The index of consumer sentiment can give some insight on how people might spend in the near future based on their optimism or pessimism toward the economy, making it a “leading indicator” (i.e., it forecasts a potential future condition or outcome).

But is a survey of 600 households enough? Not necessarily. There’s a larger survey that goes out to 5,000 households. We’ll turn to that one next.

Consumer Confidence Index—What It Says and How to Read It

The Consumer Confidence Index is another economic barometer based on consumer optimism or pessimism.

This index is published by the Conference Board (a nonprofit business research group) and is based on survey data from 5,000 households across all nine census regions in the United States. Similar to consumer sentiment, the “confidence” index covers people’s attitudes toward business conditions, employment, and household income.

The major differences between the two indices are survey size and slightly different questions. But their similarities, when combined, provide a big picture as to how consumers feel about current economic conditions as compared to the past, and how they feel about the economy moving forward.

When combined, both indices can indicate potential turning points in spending. So you can think of these indicators as two-thirds of a panorama. But there’s one more part we need to complete the last third of the picture: consumption.

Personal Income and Outlays—aka, the “Consumption” Report

Take a guess as to why the Fed watches personal income and spending. It’s because consumer spending drives roughly 70% of total U.S. gross domestic product each year, according to the U.S. Bureau of Economic Analysis. The amount people spend each month offers clues about the pace of U.S. economic growth.

Consumer sentiment and consumer confidence may indicate whether the current rate of spending will remain steady, expand, or contract. But the consumption report gives you the current state of income and spending in the United States, making it something of a treasure trove for economists and data geeks.

The income side of the equation includes wages and salaries, but also Social Security payments, veterans benefits, and nutrition assistance programs. Other income items include interest and dividend payments.

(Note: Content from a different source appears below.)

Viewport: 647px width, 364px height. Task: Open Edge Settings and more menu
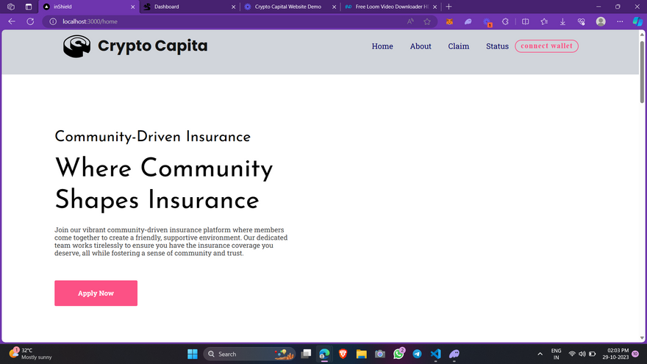[620, 21]
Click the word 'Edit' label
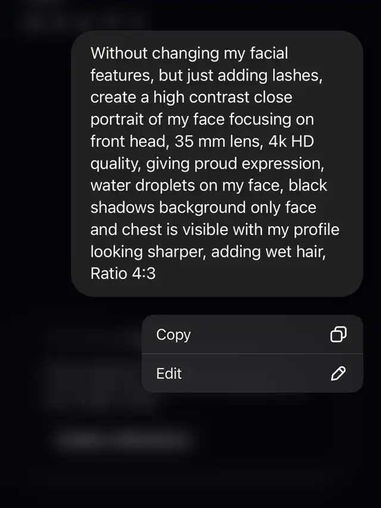Image resolution: width=381 pixels, height=508 pixels. (169, 373)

On the spending side, the largest portion of consumer spending goes toward services, or roughly 55% of the total. Services dominate the U.S. economy and include categories such as legal, insurance, repair, investment advice, medical care, and even entertainment and travel.

This report is a Fed favorite because it includes the personal consumption expenditures (PCE) price index—the central bank’s preferred inflation gauge. The Fed uses the PCE index to track inflation, watching for progress toward its 2% target rate.

The Bottom Line

Although the economy has many moving parts, we can generally break them down into two groups: fundamentals and sentiment. These two forces are always in flux—but they aren’t always in sync. Their imbalances, sometimes seen in the market, can signal “tradable” opportunities.

The sentiment and confidence indices can sometimes indicate potential market turns; other times, they may overreact or underreact to hard fundamental data. As a prudent investor, you might want to monitor these two attitude-driven indicators and compare them to the actual “consumption” data (income and spending) to help you see the big picture.